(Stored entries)
* * * * * * *

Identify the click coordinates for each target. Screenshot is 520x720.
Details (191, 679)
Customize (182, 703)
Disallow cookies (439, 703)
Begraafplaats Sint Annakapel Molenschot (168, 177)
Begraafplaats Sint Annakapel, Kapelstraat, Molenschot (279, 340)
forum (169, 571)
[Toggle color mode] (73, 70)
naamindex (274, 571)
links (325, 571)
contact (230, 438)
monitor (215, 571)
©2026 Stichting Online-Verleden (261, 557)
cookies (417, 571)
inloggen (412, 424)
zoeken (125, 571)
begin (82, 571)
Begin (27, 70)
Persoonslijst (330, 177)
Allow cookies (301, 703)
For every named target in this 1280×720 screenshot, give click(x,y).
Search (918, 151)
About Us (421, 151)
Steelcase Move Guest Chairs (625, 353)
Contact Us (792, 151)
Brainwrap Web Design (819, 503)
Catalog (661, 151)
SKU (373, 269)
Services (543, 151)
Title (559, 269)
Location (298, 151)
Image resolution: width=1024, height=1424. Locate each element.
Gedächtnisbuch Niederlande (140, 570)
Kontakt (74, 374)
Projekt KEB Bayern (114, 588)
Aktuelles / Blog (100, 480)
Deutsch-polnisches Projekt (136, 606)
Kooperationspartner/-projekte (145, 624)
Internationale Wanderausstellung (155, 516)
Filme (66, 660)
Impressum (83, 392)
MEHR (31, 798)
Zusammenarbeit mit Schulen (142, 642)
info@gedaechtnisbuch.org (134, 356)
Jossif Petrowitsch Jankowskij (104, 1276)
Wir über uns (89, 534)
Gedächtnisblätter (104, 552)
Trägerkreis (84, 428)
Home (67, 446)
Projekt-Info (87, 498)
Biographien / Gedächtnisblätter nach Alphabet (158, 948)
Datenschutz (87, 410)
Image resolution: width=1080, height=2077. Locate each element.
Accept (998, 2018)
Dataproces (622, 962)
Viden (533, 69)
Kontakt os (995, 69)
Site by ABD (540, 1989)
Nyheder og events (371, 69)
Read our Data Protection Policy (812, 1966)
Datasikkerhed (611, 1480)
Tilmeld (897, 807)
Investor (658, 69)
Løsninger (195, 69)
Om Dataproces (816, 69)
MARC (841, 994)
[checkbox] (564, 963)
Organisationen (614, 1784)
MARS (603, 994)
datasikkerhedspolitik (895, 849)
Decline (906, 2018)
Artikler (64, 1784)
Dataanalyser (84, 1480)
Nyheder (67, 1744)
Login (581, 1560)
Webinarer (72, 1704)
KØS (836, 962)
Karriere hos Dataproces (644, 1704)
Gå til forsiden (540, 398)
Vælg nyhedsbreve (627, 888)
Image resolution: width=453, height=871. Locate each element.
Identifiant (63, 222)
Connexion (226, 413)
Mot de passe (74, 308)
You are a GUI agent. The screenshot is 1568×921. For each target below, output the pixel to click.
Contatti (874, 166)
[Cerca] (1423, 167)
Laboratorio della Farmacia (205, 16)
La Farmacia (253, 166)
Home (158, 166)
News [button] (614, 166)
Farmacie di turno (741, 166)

* * * * * * *

• **WHAT TO PRODUCE**
Write out again every line from the start of the records up to and including the line with "Allow cookies (301, 703)", request lines included. Offset each coordinate in the answers by adding 124 to both of its numbers.

• **RESPONSE**
Identify the click coordinates for each target. Screenshot is 520x720.
Details (315, 803)
Customize (306, 827)
Disallow cookies (563, 827)
Begraafplaats Sint Annakapel Molenschot (292, 301)
Begraafplaats Sint Annakapel, Kapelstraat, Molenschot (403, 464)
forum (293, 695)
[Toggle color mode] (197, 194)
naamindex (398, 695)
links (449, 695)
contact (354, 562)
monitor (339, 695)
©2026 Stichting Online-Verleden (385, 681)
cookies (541, 695)
inloggen (536, 548)
zoeken (249, 695)
begin (206, 695)
Begin (151, 194)
Persoonslijst (454, 301)
Allow cookies (425, 827)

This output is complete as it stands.